→ Collected data
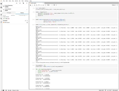Open the command palette sidebar icon
This screenshot has width=119, height=91.
click(1, 15)
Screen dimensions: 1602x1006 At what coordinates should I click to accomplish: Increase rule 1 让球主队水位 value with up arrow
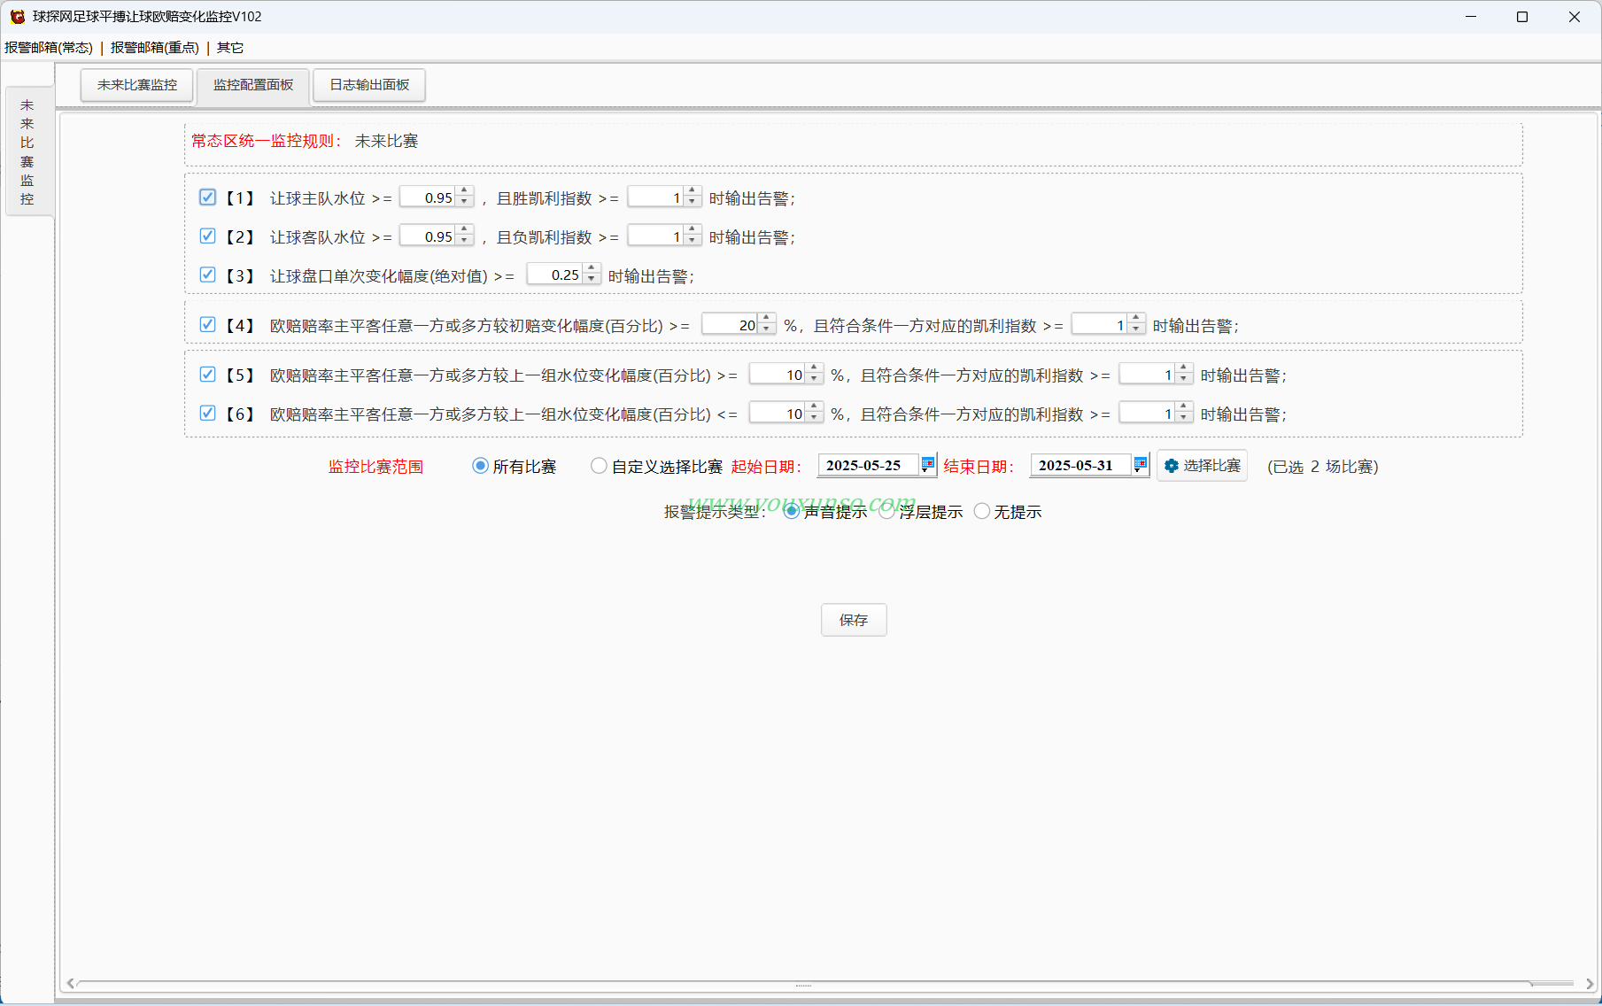(x=465, y=192)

→ What is needed
When you reach the line with "Screen dimensions: 1602x1006" in the entries above, start copying, and go on word for word to the last line; skip any picture.

→ Exercise answer
Screen dimensions: 1602x1006 At what coordinates should I click to accomplish: Increase rule 1 让球主队水位 value with up arrow
(x=465, y=192)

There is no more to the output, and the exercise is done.